Le pirazolo[3,4-d]pirimidine rappresentano una promettente classe di composti capaci di inibire diverse tirosina chinasi, tra cui Src, Abl e Fyn. Questi enzimi svolgono un ruolo fondamentale nel regolare la maggior parte delle vie metaboliche della cellula e la deregolazione della loro attività può portare a varie patologie inclusi cancro, malattie infiammatorie, diabete, neurodegenerazione e malattie del sistema nervoso centrale. Rappresentano quindi un importante bersaglio per lo sviluppo di nuove molecole inibitorie per il trattamento mirato di varie condizioni patologiche, in particolare tumori sia solidi che ematologici.

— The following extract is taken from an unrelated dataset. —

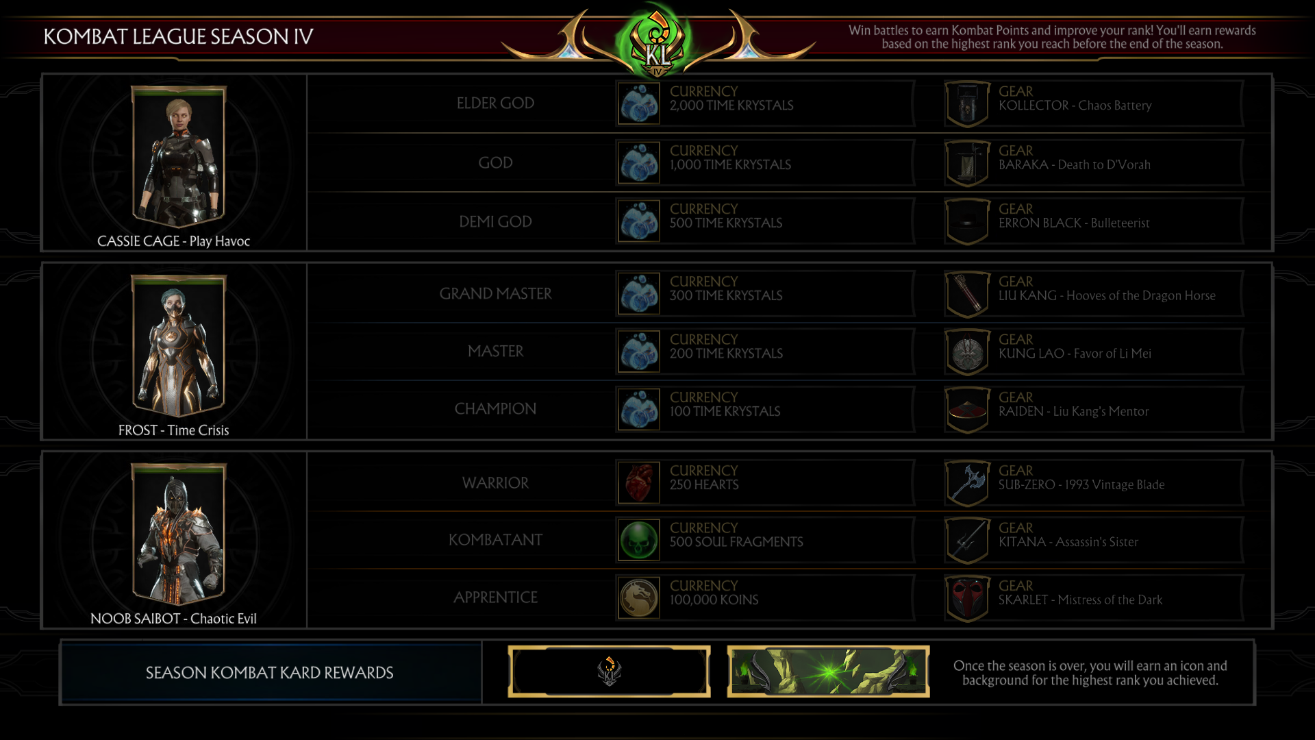Click the 100,000 Koins dragon icon
Image resolution: width=1315 pixels, height=740 pixels.
pyautogui.click(x=639, y=597)
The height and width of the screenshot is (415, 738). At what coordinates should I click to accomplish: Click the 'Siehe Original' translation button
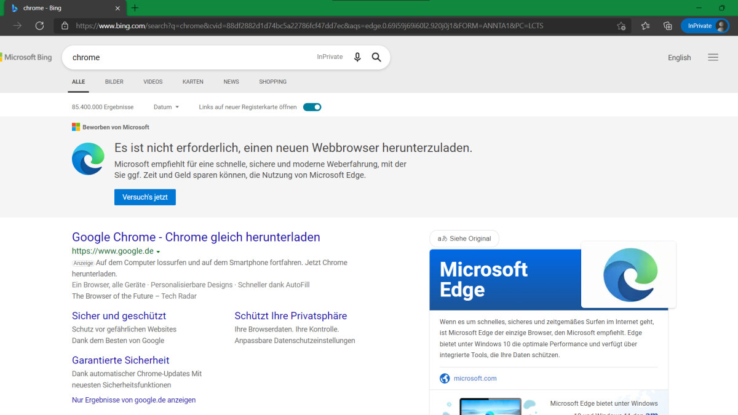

La prima parte della tesi si focalizza su struttura, funzione e coinvolgimento nelle patologie dei tre enzimi Src, Abl e Fyn. Segue, poi, la descrizione dei principali inibitori di proteine chinasi messi in commercio, quali Imatinib, Dasatinib, Bosutinib, Saracatinib, Ponatinib, Vandetanib, PP1 e PP2. La seconda parte, invece, pone l'attenzione sulla libreria di composti sintetizzati fino ad oggi dal gruppo di ricerca dove ho svolto il mio lavoro di tesi sperimentale e, in riferimento a questi, quali modifiche strutturali sono state apportate per ottenere nuovi prodotti e ampliare ulteriormente la libreria di composti e la conoscenza della SAR. Nella terza parte vengono descritti la sintesi, la caratterizzazione e l'attività enzimatica verso Src, Abl e Fyn, dei composti oggetto di questa tesi, ponendo particolare attenzione a quello che risulta il più attivo della serie e a quali ulteriori approfondimenti sarebbe interessante sottoporlo.

Pyrazolo[3,4-d]pyrimidines represent a promising class of compound capable of inhibiting several tyrosine kinases, including Src, Abl and Fyn. These enzymes play a vital role in regulating most of the cell's metabolic pathways, and the deregulation of their activity can lead to various diseases including cancer, inflammatory diseases, diabetes, neurodegeneration, and central nervous system diseases. They therefore represent an important target for the development of new inhibitory molecules for the targeted treatment of various pathological conditions, in particular both solid and haematological cancers. The first part of the thesis focuses on the structure, function and involvement in the pathologies of the three enzymes Src, Abl and Fyn. Then follows the description of the main protein kinase inhibitors marketed, such as Imatinib, Dasatinib, Bosutinib, Saracatinib, Ponatinib, Vandetanib, PP1 and PP2. The second part, on the other hand, focuses on the library of compounds synthesized to date by the research group where I carried out my experimental thesis work and, in reference to these, what structural changes have been made to obtain new products and expand further the library of compounds and the knowledge of SAR. The third part describes the synthesis, characterization and enzymatic activity towards Src, Abl and Fyn, of the compounds object of this thesis, paying particular attention to the one that is the most active of the series and to which further investigations it would be interesting to submit it.